■ Requirement ■
Whatever the records say, set them down exactly.

(Dataset entries)
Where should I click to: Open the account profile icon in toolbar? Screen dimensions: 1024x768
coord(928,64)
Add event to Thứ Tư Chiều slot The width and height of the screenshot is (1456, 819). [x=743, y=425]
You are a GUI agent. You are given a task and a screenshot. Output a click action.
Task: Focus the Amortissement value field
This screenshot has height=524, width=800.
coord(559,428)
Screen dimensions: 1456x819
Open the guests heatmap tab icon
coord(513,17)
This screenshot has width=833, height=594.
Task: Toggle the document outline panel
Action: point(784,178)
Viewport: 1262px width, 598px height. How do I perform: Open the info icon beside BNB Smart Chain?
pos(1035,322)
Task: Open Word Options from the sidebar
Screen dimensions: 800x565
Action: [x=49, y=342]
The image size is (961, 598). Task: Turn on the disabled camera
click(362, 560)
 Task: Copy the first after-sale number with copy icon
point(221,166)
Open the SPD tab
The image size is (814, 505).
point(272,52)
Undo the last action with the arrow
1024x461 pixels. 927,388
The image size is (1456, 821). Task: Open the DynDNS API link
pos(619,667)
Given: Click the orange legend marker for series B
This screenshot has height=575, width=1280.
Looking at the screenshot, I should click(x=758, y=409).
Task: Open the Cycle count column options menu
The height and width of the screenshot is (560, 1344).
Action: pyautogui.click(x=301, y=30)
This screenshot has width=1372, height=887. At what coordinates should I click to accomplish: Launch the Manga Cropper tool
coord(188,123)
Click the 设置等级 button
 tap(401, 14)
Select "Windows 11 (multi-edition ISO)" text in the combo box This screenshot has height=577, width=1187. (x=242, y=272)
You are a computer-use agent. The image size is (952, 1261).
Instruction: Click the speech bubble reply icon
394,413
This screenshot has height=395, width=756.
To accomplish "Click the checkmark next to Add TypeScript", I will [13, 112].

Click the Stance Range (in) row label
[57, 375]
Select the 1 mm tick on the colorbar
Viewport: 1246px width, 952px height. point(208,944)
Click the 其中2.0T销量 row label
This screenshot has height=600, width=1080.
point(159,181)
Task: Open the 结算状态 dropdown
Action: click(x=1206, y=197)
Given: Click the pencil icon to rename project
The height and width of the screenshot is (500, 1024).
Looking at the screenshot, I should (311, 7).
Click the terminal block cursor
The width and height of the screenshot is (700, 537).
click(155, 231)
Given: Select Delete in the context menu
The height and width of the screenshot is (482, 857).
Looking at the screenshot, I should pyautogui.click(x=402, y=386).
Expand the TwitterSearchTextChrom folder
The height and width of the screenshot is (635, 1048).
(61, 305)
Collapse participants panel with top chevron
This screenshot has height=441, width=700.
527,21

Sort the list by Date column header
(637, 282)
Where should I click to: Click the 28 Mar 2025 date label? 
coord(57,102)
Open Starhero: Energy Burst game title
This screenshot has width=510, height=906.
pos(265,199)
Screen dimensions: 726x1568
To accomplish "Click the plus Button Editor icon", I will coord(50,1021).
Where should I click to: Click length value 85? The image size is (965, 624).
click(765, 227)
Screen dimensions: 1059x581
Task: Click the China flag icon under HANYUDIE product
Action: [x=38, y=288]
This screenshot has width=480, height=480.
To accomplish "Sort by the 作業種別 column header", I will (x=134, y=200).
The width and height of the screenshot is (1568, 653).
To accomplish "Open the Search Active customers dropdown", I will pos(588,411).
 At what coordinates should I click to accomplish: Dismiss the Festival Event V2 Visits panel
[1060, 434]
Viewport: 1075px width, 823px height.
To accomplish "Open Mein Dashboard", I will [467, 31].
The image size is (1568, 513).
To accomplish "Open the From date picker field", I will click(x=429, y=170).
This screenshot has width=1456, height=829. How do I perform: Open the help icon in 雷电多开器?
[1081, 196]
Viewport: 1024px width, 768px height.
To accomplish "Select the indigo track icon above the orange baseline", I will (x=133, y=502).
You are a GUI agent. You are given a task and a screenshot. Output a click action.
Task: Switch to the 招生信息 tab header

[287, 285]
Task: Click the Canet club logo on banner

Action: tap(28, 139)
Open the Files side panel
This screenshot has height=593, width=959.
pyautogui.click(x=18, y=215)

■ Solution ■
Where should I click to: Open the account profile icon in toolbar? Screen dimensions: 1024x768
coord(928,64)
Add event to Thứ Tư Chiều slot The width and height of the screenshot is (1456, 819). [x=743, y=425]
You are a GUI agent. You are given a task and a screenshot. Output a click action.
Task: Focus the Amortissement value field
This screenshot has height=524, width=800.
coord(559,428)
Screen dimensions: 1456x819
Open the guests heatmap tab icon
coord(513,17)
This screenshot has width=833, height=594.
Task: Toggle the document outline panel
Action: point(784,178)
Viewport: 1262px width, 598px height. How do I perform: Open the info icon beside BNB Smart Chain?
pos(1035,322)
Task: Open Word Options from the sidebar
Screen dimensions: 800x565
Action: [x=49, y=342]
The image size is (961, 598). Task: Turn on the disabled camera
click(362, 560)
 Task: Copy the first after-sale number with copy icon
point(221,166)
Open the SPD tab
The image size is (814, 505).
point(272,52)
Undo the last action with the arrow
1024x461 pixels. 927,388
The image size is (1456, 821). Task: Open the DynDNS API link
pos(619,667)
Given: Click the orange legend marker for series B
This screenshot has height=575, width=1280.
Looking at the screenshot, I should click(x=758, y=409).
Task: Open the Cycle count column options menu
The height and width of the screenshot is (560, 1344).
Action: pyautogui.click(x=301, y=30)
This screenshot has width=1372, height=887. At what coordinates should I click to accomplish: Launch the Manga Cropper tool
coord(188,123)
Click the 设置等级 button
 tap(401, 14)
Select "Windows 11 (multi-edition ISO)" text in the combo box This screenshot has height=577, width=1187. (x=242, y=272)
You are a computer-use agent. The image size is (952, 1261).
Instruction: Click the speech bubble reply icon
394,413
This screenshot has height=395, width=756.
To accomplish "Click the checkmark next to Add TypeScript", I will [13, 112].

Click the Stance Range (in) row label
[57, 375]
Select the 1 mm tick on the colorbar
Viewport: 1246px width, 952px height. point(208,944)
Click the 其中2.0T销量 row label
This screenshot has height=600, width=1080.
point(159,181)
Task: Open the 结算状态 dropdown
Action: click(x=1206, y=197)
Given: Click the pencil icon to rename project
The height and width of the screenshot is (500, 1024).
Looking at the screenshot, I should (311, 7).
Click the terminal block cursor
The width and height of the screenshot is (700, 537).
click(155, 231)
Given: Select Delete in the context menu
The height and width of the screenshot is (482, 857).
Looking at the screenshot, I should pyautogui.click(x=402, y=386).
Expand the TwitterSearchTextChrom folder
The height and width of the screenshot is (635, 1048).
(61, 305)
Collapse participants panel with top chevron
This screenshot has height=441, width=700.
527,21

Sort the list by Date column header
(637, 282)
Where should I click to: Click the 28 Mar 2025 date label? 
coord(57,102)
Open Starhero: Energy Burst game title
This screenshot has width=510, height=906.
pos(265,199)
Screen dimensions: 726x1568
To accomplish "Click the plus Button Editor icon", I will coord(50,1021).
Where should I click to: Click length value 85? The image size is (965, 624).
click(765, 227)
Screen dimensions: 1059x581
Task: Click the China flag icon under HANYUDIE product
Action: [x=38, y=288]
This screenshot has width=480, height=480.
To accomplish "Sort by the 作業種別 column header", I will (x=134, y=200).
The width and height of the screenshot is (1568, 653).
To accomplish "Open the Search Active customers dropdown", I will pos(588,411).
 At what coordinates should I click to accomplish: Dismiss the Festival Event V2 Visits panel
[1060, 434]
Viewport: 1075px width, 823px height.
To accomplish "Open Mein Dashboard", I will [467, 31].
The image size is (1568, 513).
To accomplish "Open the From date picker field", I will click(x=429, y=170).
This screenshot has width=1456, height=829. How do I perform: Open the help icon in 雷电多开器?
[1081, 196]
Viewport: 1024px width, 768px height.
To accomplish "Select the indigo track icon above the orange baseline", I will (x=133, y=502).
You are a GUI agent. You are given a task and a screenshot. Output a click action.
Task: Switch to the 招生信息 tab header

[287, 285]
Task: Click the Canet club logo on banner

Action: tap(28, 139)
Open the Files side panel
This screenshot has height=593, width=959.
pyautogui.click(x=18, y=215)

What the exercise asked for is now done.